ただ今晩、とある楼の房室にいた十四才の少女ほどの幸せは見たことがありません。
少女は青い新しい襦裙と桃色の花鈿を目の前の麗人からもらって、ちょうどそれを身につけた姿はすばらしく、少女の面倒をみている役目の、女性もにこやかに笑いました。そして、灯を、と仕える者に伝えました。

余り明るいところが好きではない、若い麗人はあまり灯を煌々と照らすのが好きではなかったものですから、月のひかりが部屋の窓から照らすだけでは十分明るいとはいえなかったからです。
少女は人形のようにまっすぐ立ち、両腕は襦裙からまっすぐ出て、指はせいいっぱい開かれていました。彼女の目から、全身から、幸福があふれだしているようです。
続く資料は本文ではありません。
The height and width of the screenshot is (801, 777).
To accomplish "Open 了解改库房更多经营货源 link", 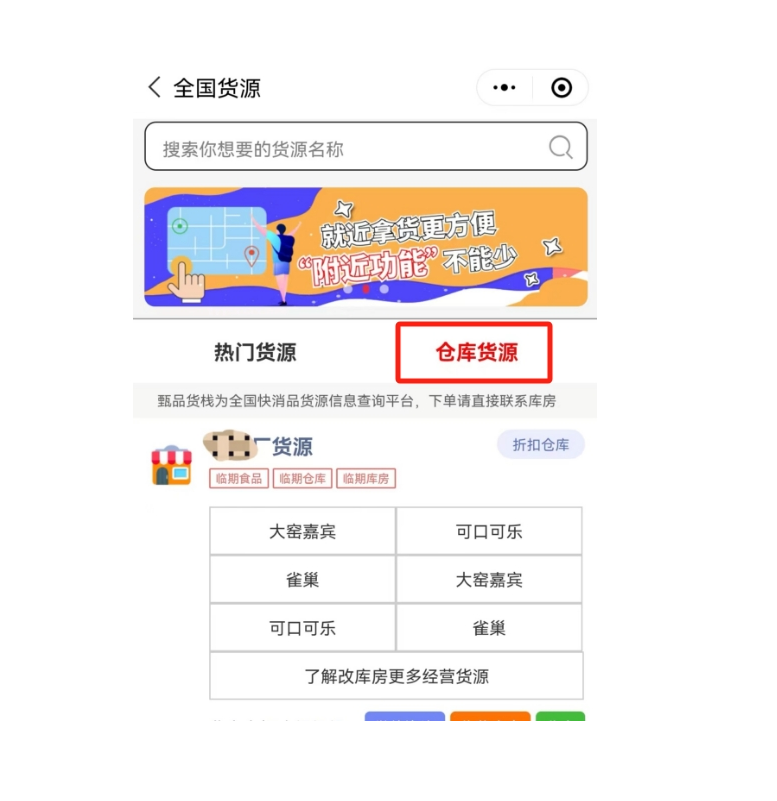I will [396, 676].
そこは所謂、柱や梁、窓枠まで緑色で塗装されているような場所でしたが、少女は其れなりに自分の運命をわかっていましたし、そしていつか自身を貰い受けてくれる麗人がいることを期待していました。
だからこそ、この年若の麗人が―その人は彼女がもらいうけた青い襦裙とは正反対の、燃えるような赤い髪をして、美しい翡翠色の瞳をしていました―そういった手に届かないであろうけれども、小さなときから彼女の面倒を見てくれていましたから、いつか貰い受けてくれたらいいなぁ、と淡い淡い想いを抱かないでもいられないのでした。

そうした少女の若い想いを、少女の面倒をみている年上の花娘は、もちろん叶わないことをわかっていましたし、そして少女ももちろんをそれを判っていました。
何より、この男装の麗人は、青い襦裙の少女の面倒をみている花娘も、その花娘を小さいころから面倒みていた花娘も、みんなが小さなときから、大人になって、やがてその青楼を去るときまで、ずっとずっと変わらぬ見た目であるからです。
それはその麗人が、時の止まった遠い雲海の彼方の住人であることを示していました。

「明日は其れを着て、出かけようか」
赤い髪の若い麗人が、ふわりと笑いました。
少女はどきり、と胸が高鳴って、顔が紅潮するようでした。これから少女の人生は長く苦しい茨の道が続くことになりますけれども、それは本人も麗人も、皆知っていましたし、だからこそ、一日くらい白昼夢を見たっても良いのです。